# Brief
Copy out the data in full and exactly, passing over the pictures.

= = =

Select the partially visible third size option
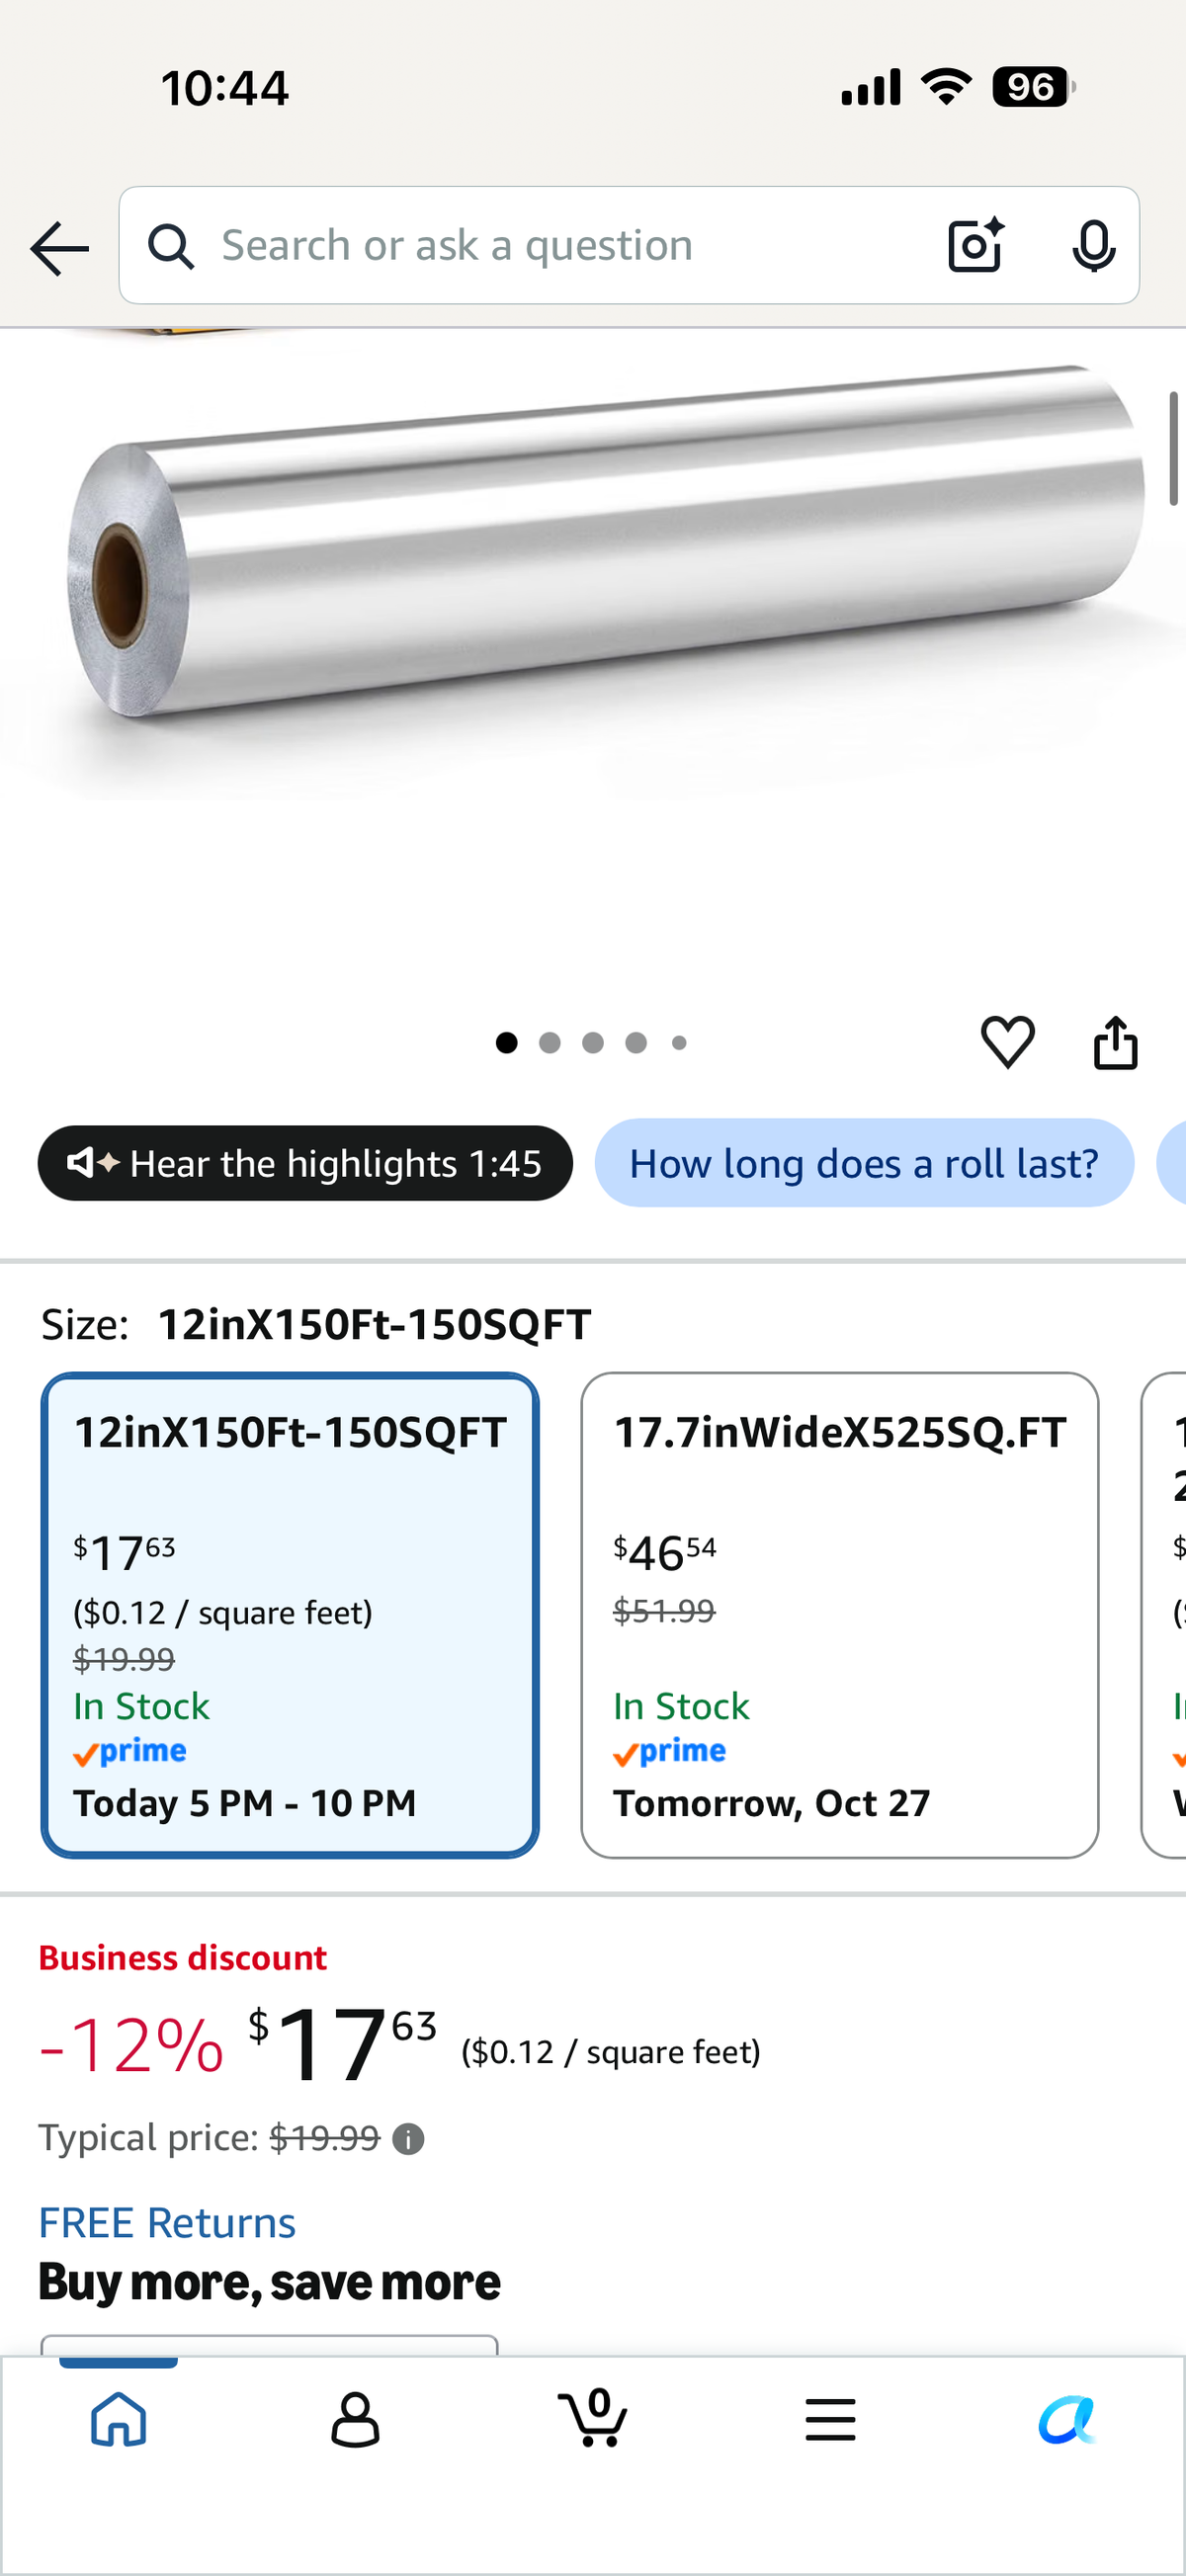 tap(1164, 1615)
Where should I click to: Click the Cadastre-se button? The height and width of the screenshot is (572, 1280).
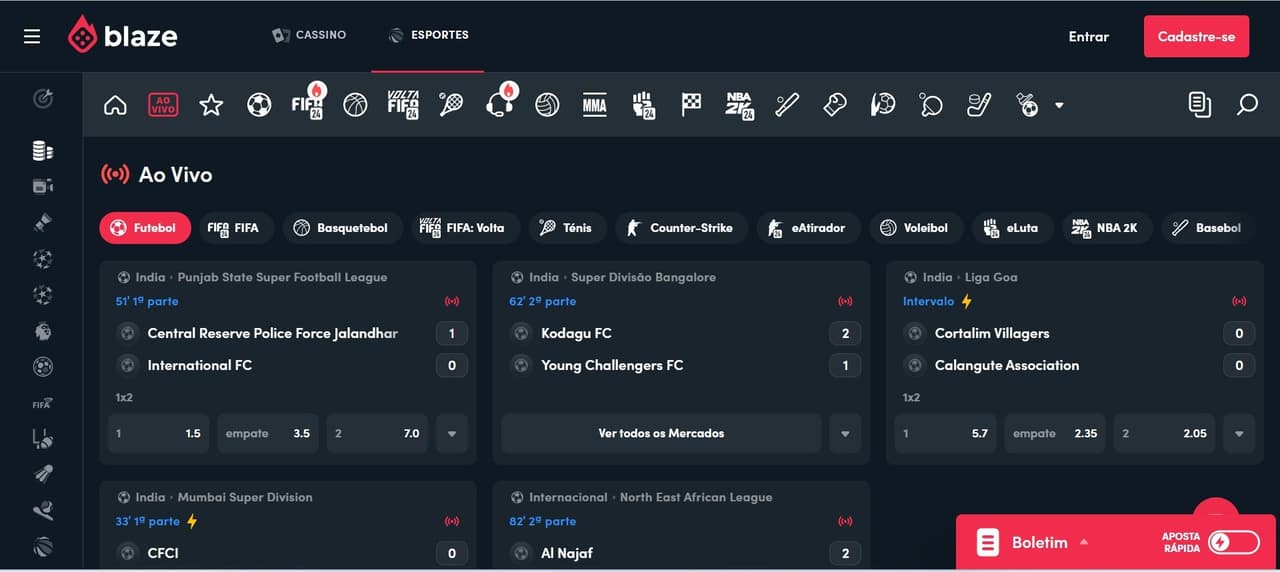[x=1196, y=37]
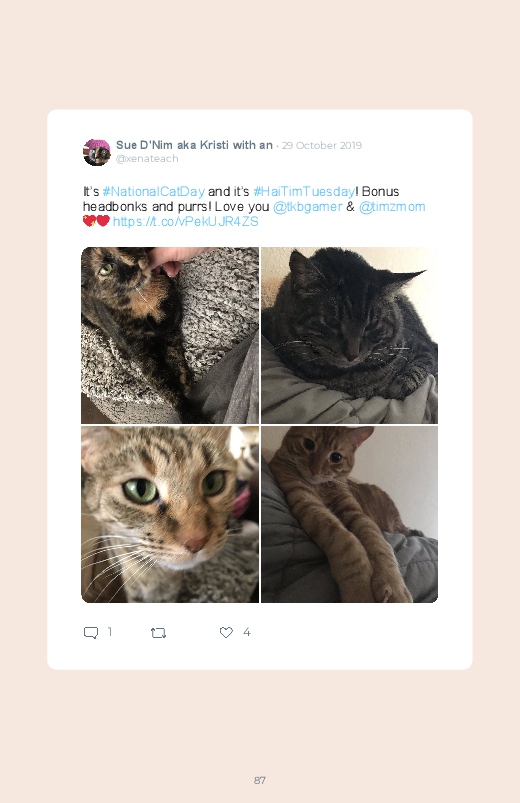Open the #HaiTimTuesday hashtag
The width and height of the screenshot is (520, 803).
pyautogui.click(x=304, y=192)
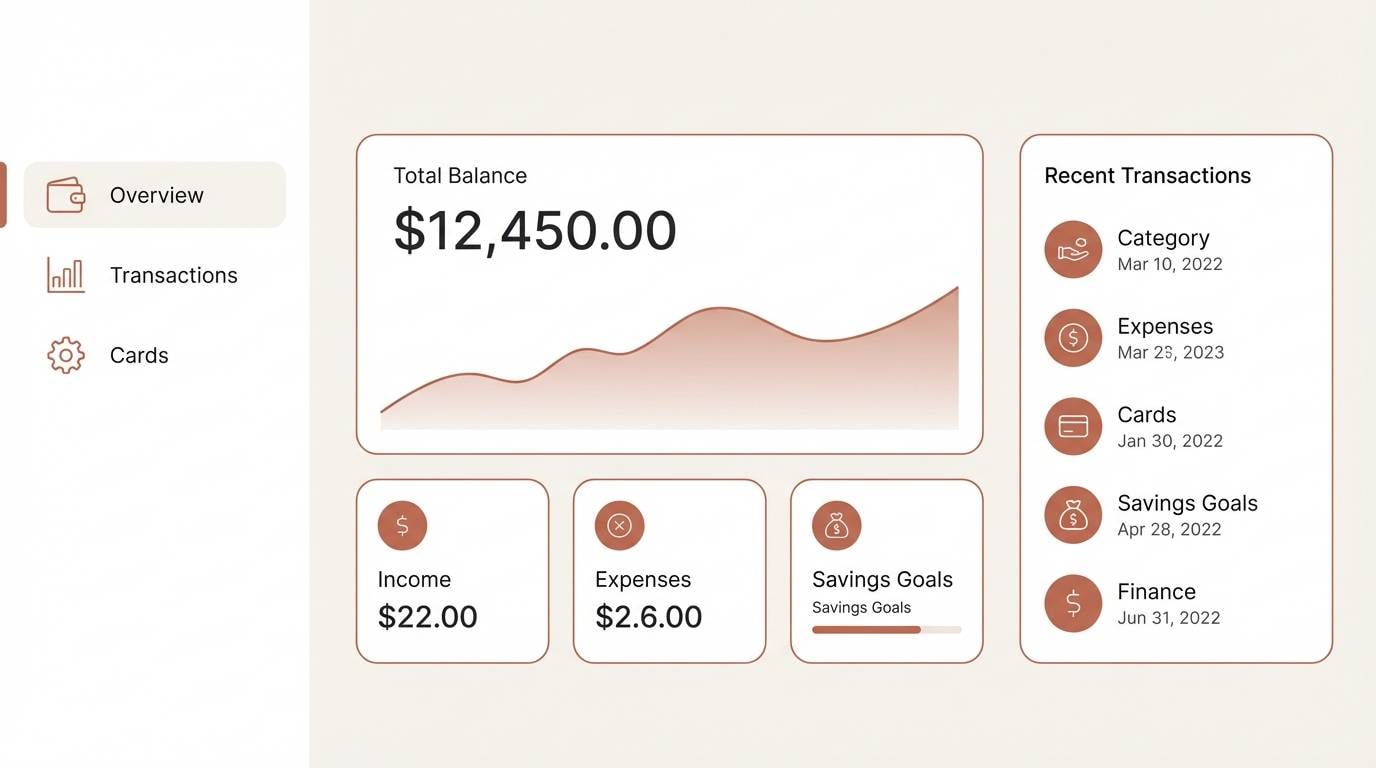Image resolution: width=1376 pixels, height=768 pixels.
Task: Select Overview in the sidebar navigation
Action: (156, 195)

= = =

# Answer box
Select the partially visible third size option
 tap(1164, 1615)
Where should I click to: Click the Cadastre-se button? The height and width of the screenshot is (572, 1280).
[x=1196, y=37]
Open the #HaiTimTuesday hashtag
The width and height of the screenshot is (520, 803).
pyautogui.click(x=304, y=192)
Image resolution: width=1376 pixels, height=768 pixels.
Task: Select Overview in the sidebar navigation
Action: (156, 195)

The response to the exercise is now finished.